> Task to carry out
Nothing but an exact copy of the data should be given.
*** Opening of Information shown ***
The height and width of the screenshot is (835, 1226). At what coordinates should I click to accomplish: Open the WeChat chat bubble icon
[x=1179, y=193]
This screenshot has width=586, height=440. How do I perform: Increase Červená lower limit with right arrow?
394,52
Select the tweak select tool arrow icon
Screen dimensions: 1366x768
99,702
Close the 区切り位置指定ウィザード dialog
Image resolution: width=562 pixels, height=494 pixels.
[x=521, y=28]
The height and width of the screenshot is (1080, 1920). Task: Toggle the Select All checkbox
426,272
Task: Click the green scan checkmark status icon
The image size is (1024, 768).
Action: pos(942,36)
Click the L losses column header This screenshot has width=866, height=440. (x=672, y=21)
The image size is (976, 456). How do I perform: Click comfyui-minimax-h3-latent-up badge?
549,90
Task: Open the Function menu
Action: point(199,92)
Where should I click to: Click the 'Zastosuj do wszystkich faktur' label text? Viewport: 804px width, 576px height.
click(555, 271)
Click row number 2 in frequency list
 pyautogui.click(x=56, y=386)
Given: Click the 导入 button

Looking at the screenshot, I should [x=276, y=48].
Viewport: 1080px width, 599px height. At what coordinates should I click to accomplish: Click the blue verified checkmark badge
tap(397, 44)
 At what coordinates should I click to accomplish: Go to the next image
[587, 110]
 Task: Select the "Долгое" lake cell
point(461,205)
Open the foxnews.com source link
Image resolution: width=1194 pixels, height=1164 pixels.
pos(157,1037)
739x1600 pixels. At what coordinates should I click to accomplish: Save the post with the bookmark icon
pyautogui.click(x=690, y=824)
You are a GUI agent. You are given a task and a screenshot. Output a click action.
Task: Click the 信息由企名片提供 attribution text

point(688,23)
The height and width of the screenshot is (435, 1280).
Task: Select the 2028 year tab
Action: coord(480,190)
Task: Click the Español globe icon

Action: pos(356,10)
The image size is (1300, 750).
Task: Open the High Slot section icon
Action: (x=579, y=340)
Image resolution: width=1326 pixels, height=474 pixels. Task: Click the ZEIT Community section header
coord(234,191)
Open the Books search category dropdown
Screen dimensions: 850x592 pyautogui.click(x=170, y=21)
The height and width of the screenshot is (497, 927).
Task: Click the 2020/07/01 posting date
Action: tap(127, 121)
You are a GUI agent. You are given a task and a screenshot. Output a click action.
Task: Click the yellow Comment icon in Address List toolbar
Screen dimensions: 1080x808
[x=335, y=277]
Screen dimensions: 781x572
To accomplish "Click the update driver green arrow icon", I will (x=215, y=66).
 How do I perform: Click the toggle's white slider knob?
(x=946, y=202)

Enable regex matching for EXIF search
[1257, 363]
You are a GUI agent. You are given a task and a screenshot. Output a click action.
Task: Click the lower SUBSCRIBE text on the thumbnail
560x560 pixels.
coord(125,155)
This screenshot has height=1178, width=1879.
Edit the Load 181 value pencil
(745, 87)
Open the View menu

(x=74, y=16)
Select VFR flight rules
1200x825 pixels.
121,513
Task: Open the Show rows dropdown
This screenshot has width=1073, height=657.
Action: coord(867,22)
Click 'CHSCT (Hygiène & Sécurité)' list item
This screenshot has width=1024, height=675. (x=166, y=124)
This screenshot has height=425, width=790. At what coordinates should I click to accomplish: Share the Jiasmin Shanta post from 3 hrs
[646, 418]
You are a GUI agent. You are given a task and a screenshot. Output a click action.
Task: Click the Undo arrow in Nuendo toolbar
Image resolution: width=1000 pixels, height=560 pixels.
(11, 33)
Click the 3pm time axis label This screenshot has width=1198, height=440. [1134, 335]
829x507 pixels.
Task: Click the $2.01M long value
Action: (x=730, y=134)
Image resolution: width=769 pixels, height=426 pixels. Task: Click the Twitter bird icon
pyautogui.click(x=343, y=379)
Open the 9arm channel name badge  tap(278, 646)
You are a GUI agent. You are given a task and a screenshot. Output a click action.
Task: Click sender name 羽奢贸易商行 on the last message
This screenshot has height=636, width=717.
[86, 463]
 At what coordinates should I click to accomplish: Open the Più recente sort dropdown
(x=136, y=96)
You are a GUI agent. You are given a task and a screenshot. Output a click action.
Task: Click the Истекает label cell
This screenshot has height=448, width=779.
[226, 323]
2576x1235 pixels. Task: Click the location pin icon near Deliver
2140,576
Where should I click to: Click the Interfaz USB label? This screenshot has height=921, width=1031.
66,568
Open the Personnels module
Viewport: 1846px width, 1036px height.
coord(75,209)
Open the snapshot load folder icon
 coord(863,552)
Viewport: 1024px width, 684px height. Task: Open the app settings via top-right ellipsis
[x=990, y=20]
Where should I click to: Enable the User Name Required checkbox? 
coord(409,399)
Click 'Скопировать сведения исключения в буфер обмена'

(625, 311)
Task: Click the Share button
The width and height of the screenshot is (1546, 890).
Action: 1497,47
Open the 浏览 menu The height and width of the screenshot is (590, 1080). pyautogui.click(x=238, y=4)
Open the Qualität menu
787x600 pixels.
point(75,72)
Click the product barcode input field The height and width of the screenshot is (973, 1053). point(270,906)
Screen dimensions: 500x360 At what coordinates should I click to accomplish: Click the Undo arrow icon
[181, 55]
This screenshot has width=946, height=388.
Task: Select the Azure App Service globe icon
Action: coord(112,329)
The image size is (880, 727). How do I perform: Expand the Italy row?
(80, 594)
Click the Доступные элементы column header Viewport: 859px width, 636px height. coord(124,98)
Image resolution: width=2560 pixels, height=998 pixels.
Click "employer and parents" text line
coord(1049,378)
*** Close of Information shown ***
> Written solution
The height and width of the screenshot is (835, 1226). At what coordinates should I click to accomplish: Open the WeChat chat bubble icon
[x=1179, y=193]
This screenshot has width=586, height=440. How do I perform: Increase Červená lower limit with right arrow?
394,52
Select the tweak select tool arrow icon
Screen dimensions: 1366x768
99,702
Close the 区切り位置指定ウィザード dialog
Image resolution: width=562 pixels, height=494 pixels.
[x=521, y=28]
The height and width of the screenshot is (1080, 1920). Task: Toggle the Select All checkbox
426,272
Task: Click the green scan checkmark status icon
The image size is (1024, 768).
Action: pos(942,36)
Click the L losses column header This screenshot has width=866, height=440. (x=672, y=21)
The image size is (976, 456). How do I perform: Click comfyui-minimax-h3-latent-up badge?
549,90
Task: Open the Function menu
Action: point(199,92)
Where should I click to: Click the 'Zastosuj do wszystkich faktur' label text? Viewport: 804px width, 576px height.
click(555, 271)
Click row number 2 in frequency list
 pyautogui.click(x=56, y=386)
Given: Click the 导入 button

Looking at the screenshot, I should [x=276, y=48].
Viewport: 1080px width, 599px height. At what coordinates should I click to accomplish: Click the blue verified checkmark badge
tap(397, 44)
 At what coordinates should I click to accomplish: Go to the next image
[587, 110]
 Task: Select the "Долгое" lake cell
point(461,205)
Open the foxnews.com source link
Image resolution: width=1194 pixels, height=1164 pixels.
pos(157,1037)
739x1600 pixels. At what coordinates should I click to accomplish: Save the post with the bookmark icon
pyautogui.click(x=690, y=824)
You are a GUI agent. You are given a task and a screenshot. Output a click action.
Task: Click the 信息由企名片提供 attribution text

point(688,23)
The height and width of the screenshot is (435, 1280).
Task: Select the 2028 year tab
Action: coord(480,190)
Task: Click the Español globe icon

Action: pos(356,10)
The image size is (1300, 750).
Task: Open the High Slot section icon
Action: (x=579, y=340)
Image resolution: width=1326 pixels, height=474 pixels. Task: Click the ZEIT Community section header
coord(234,191)
Open the Books search category dropdown
Screen dimensions: 850x592 pyautogui.click(x=170, y=21)
The height and width of the screenshot is (497, 927).
Task: Click the 2020/07/01 posting date
Action: tap(127, 121)
You are a GUI agent. You are given a task and a screenshot. Output a click action.
Task: Click the yellow Comment icon in Address List toolbar
Screen dimensions: 1080x808
[x=335, y=277]
Screen dimensions: 781x572
To accomplish "Click the update driver green arrow icon", I will (x=215, y=66).
 How do I perform: Click the toggle's white slider knob?
(x=946, y=202)

Enable regex matching for EXIF search
[1257, 363]
You are a GUI agent. You are given a task and a screenshot. Output a click action.
Task: Click the lower SUBSCRIBE text on the thumbnail
560x560 pixels.
coord(125,155)
This screenshot has height=1178, width=1879.
Edit the Load 181 value pencil
(745, 87)
Open the View menu

(x=74, y=16)
Select VFR flight rules
1200x825 pixels.
121,513
Task: Open the Show rows dropdown
This screenshot has width=1073, height=657.
Action: coord(867,22)
Click 'CHSCT (Hygiène & Sécurité)' list item
This screenshot has width=1024, height=675. (x=166, y=124)
This screenshot has height=425, width=790. At what coordinates should I click to accomplish: Share the Jiasmin Shanta post from 3 hrs
[646, 418]
You are a GUI agent. You are given a task and a screenshot. Output a click action.
Task: Click the Undo arrow in Nuendo toolbar
Image resolution: width=1000 pixels, height=560 pixels.
(11, 33)
Click the 3pm time axis label This screenshot has width=1198, height=440. [1134, 335]
829x507 pixels.
Task: Click the $2.01M long value
Action: (x=730, y=134)
Image resolution: width=769 pixels, height=426 pixels. Task: Click the Twitter bird icon
pyautogui.click(x=343, y=379)
Open the 9arm channel name badge  tap(278, 646)
You are a GUI agent. You are given a task and a screenshot. Output a click action.
Task: Click sender name 羽奢贸易商行 on the last message
This screenshot has height=636, width=717.
[86, 463]
 At what coordinates should I click to accomplish: Open the Più recente sort dropdown
(x=136, y=96)
You are a GUI agent. You are given a task and a screenshot. Output a click action.
Task: Click the Истекает label cell
This screenshot has height=448, width=779.
[226, 323]
2576x1235 pixels. Task: Click the location pin icon near Deliver
2140,576
Where should I click to: Click the Interfaz USB label? This screenshot has height=921, width=1031.
66,568
Open the Personnels module
Viewport: 1846px width, 1036px height.
coord(75,209)
Open the snapshot load folder icon
 coord(863,552)
Viewport: 1024px width, 684px height. Task: Open the app settings via top-right ellipsis
[x=990, y=20]
Where should I click to: Enable the User Name Required checkbox? 
coord(409,399)
Click 'Скопировать сведения исключения в буфер обмена'

(625, 311)
Task: Click the Share button
The width and height of the screenshot is (1546, 890).
Action: 1497,47
Open the 浏览 menu The height and width of the screenshot is (590, 1080). pyautogui.click(x=238, y=4)
Open the Qualität menu
787x600 pixels.
point(75,72)
Click the product barcode input field The height and width of the screenshot is (973, 1053). point(270,906)
Screen dimensions: 500x360 At what coordinates should I click to accomplish: Click the Undo arrow icon
[181, 55]
This screenshot has width=946, height=388.
Task: Select the Azure App Service globe icon
Action: coord(112,329)
The image size is (880, 727). How do I perform: Expand the Italy row?
(80, 594)
Click the Доступные элементы column header Viewport: 859px width, 636px height. coord(124,98)
Image resolution: width=2560 pixels, height=998 pixels.
Click "employer and parents" text line
coord(1049,378)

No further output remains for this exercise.